Peter Bofinger: Als Ökonom gar nicht so sehr. In der Wirtschaftspolitik ist der Unterschied zwischen Donald Trump und Joe Biden weniger groß, als manche vermuten. Biden verfolgt wie Trump eine America-first-Politik – er nennt es "Made in America". Sein "Inflation Reduction Act" fördert ganz gezielt die heimische Wirtschaft. Das würde Donald Trump genauso fortsetzen, da würde sich für die deutsche Wirtschaft wenig ändern.

Aber Trumps Politik dürfte doch vermutlich noch protektionistischer werden, etwa durch höhere Einfuhrzölle.

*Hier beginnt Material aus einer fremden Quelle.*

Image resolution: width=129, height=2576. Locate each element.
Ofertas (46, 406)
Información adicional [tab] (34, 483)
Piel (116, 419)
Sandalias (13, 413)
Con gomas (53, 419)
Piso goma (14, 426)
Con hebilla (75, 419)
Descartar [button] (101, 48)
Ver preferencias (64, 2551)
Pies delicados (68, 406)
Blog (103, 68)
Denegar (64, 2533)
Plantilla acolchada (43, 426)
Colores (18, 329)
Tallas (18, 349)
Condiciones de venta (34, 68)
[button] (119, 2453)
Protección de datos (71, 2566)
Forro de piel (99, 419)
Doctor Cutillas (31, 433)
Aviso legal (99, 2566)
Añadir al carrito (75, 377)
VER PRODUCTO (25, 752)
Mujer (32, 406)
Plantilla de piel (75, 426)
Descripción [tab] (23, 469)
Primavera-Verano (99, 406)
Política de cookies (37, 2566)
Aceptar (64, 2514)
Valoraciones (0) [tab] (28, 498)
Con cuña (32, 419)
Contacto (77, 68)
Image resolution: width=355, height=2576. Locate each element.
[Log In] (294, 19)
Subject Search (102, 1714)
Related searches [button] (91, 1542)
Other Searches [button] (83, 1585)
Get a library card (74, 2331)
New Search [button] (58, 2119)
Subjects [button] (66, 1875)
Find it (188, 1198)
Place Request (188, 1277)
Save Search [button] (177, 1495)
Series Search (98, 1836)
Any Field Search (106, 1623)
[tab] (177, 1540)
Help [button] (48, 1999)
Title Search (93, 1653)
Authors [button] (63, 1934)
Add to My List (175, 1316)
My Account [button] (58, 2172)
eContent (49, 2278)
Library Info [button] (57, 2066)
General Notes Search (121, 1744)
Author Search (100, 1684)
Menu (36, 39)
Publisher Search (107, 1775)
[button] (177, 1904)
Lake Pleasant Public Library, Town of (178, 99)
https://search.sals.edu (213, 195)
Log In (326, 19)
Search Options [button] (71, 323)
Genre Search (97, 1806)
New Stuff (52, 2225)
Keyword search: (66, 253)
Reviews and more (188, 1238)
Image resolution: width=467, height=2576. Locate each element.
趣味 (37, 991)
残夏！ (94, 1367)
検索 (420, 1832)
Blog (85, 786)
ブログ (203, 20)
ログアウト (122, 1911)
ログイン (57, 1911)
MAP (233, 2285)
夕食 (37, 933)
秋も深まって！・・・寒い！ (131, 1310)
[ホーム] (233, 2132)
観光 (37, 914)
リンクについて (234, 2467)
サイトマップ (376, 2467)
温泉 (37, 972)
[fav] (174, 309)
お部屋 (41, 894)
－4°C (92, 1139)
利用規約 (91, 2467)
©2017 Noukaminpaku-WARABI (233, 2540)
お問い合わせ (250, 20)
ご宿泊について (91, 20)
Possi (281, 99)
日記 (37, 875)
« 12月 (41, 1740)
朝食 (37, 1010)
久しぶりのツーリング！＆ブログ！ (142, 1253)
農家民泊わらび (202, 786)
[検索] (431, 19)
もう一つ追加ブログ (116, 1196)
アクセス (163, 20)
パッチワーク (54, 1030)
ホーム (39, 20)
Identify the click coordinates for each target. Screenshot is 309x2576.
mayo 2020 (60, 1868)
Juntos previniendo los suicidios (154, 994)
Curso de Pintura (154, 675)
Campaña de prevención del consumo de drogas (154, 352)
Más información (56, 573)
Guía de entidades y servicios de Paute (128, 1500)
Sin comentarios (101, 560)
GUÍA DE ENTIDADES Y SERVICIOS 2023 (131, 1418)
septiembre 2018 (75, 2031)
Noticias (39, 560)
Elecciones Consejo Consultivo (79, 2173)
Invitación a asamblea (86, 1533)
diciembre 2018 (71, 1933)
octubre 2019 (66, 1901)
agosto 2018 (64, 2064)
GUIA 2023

Das mag sein, aber das wäre immerhin derselbe Kurs, die bekannte Richtung. Was viel schlimmer ist als das: Trumps Politikstil ist insgesamt erratischer, er ist nicht verlässlich. Vor allem die politische Unsicherheit kann negative Auswirkungen haben, auch auf die deutsche Wirtschaft. Auch deshalb plädiere ich dafür, dass wir unser deutsches Geschäftsmodell überdenken.

Was meinen Sie damit?

Deutschland ist traditionell eine Exportnation. Der Verkauf von Autos und Maschinen ins Ausland hat uns großen Wohlstand beschert, das war sehr lange unser Geschäftsmodell. Dieses Geschäftsmodell aber gerät nun zunehmend unter Druck. Der Höhepunkt der Globalisierung liegt hinter uns, wir können uns nicht mehr allein auf unsere Exportstärke verlassen, sondern müssen mehr von innen heraus wachsen.


Quotation Mark

Wenn wir jetzt nicht gegensteuern, droht uns ein Teil der Bauwirtschaft komplett wegzubrechen.


Peter Bofinger


Und wie gelingt uns das?

Indem wir die Nachfrage in Deutschland stärken. Am schnellsten wirken würde dabei ein umfassendes staatliches Wohnungsbauprogramm. Die Lage auf dem Bau ist dramatisch. Wenn wir jetzt nicht gegensteuern, droht uns ein Teil der Bauwirtschaft komplett wegzubrechen. Mit einem Bauprogramm lassen sich gleich zwei Fliegen mit einer Klappe schlagen: Es würde sowohl die Konjunktur beleben als auch die Wohnungsnot in vielen Städten mindern. Und es hätte sogar noch einen dritten Vorteil.

Nämlich?

Die Menschen in Deutschland würden damit sehen: Der Staat tut was für uns, er kümmert sich um eines der drängendsten Themen, das viele Menschen beschäftigt. Wohnraum ist vielerorts sehr knapp, die Mieten stark gestiegen. Das führt zu sozialen Spannungen.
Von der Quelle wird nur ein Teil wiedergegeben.